Well, it's common to not realize that "live" / "evergreen" oaks come from both the red and white groups. The distinction between live and normal is external (leaves do/do not stay on in the winter) and the distinction of red-white / live is the way the end grain looks (very distinct)

Reactions: Like 1


----------



## rocky1 (May 19, 2019)

Not sure what we have here, but our Live Oak are evergreen.


----------



## Mr. Peet (May 19, 2019)

rocky1 said:


> Not sure what we have here, but our Live Oak are evergreen.



The white oak group.

Reactions: Like 1


----------



## Mr. Peet (May 19, 2019)

ripjack13 said:


> I forgot to mention, this has been mailed last week.
> @Mr. Peet



Just coming home from my cousins memorial service and see the sticker in the mail. Did not know you were serious.

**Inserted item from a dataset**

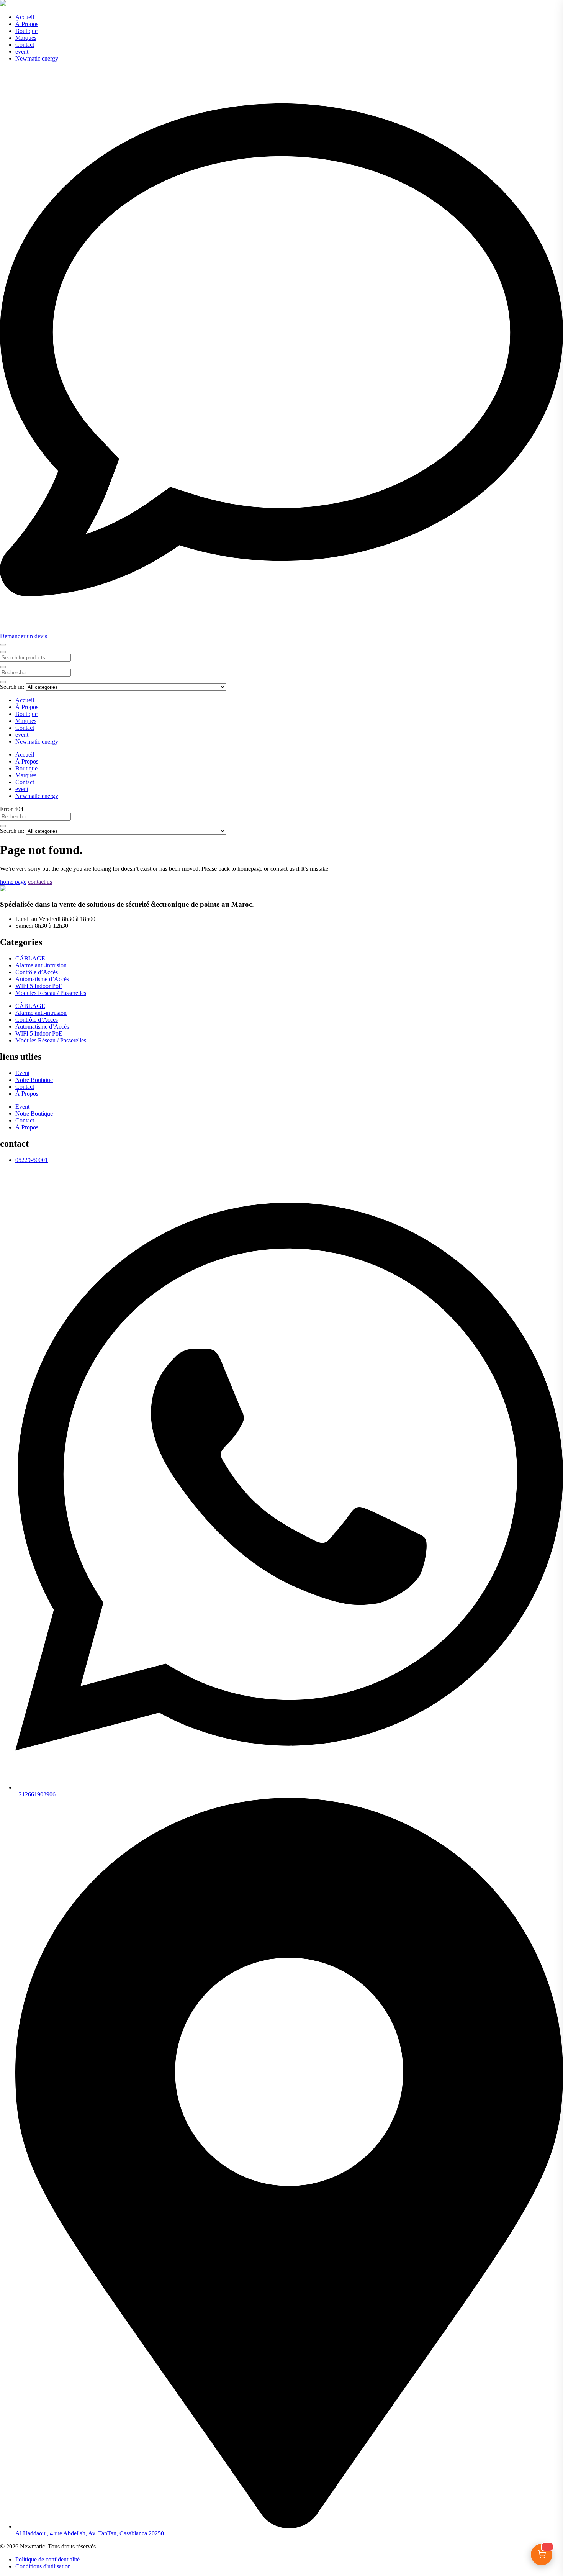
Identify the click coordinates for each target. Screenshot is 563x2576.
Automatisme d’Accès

Thank you, now to figure out where to put it...so many places...

Reactions: Like 1


----------



## Blueglass (May 19, 2019)

I was going to say that it looks lie fabric.

Reactions: Like 1


----------



## Blueglass (May 19, 2019)

ripjack13 said:


> Yes, but, my mom's side is french. so, that's the reason I am a C.
> 
> View attachment 166058



You have to stop sweating the small stuff. No matter how much I pronounce the L in Les, people seem to hear Wes. I just roll with it now. It is fun 6 months later when they figure it out.

Reactions: Funny 1


----------



## ripjack13 (May 19, 2019)

Blueglass said:


> You have to stop sweating the small stuff. No matter how much I pronounce the L in Les, people seem to hear Wes. I just roll with it now. It is fun 6 months later when they figure it out.



But Les is more yes?

Reactions: Funny 1


----------



## ripjack13 (May 19, 2019)

Mr. Peet said:


> Just coming home from my cousins memorial service and see the sticker in the mail. Did not know you were serious. Thank you, now to figure out where to put it...so many places...



I'm always serious except when I'm joking, which is most all the time. 
But seriously, that wasn't a joke.

Why did the tree go to the dentist?
To get a root canal!

Now that's a joke....


----------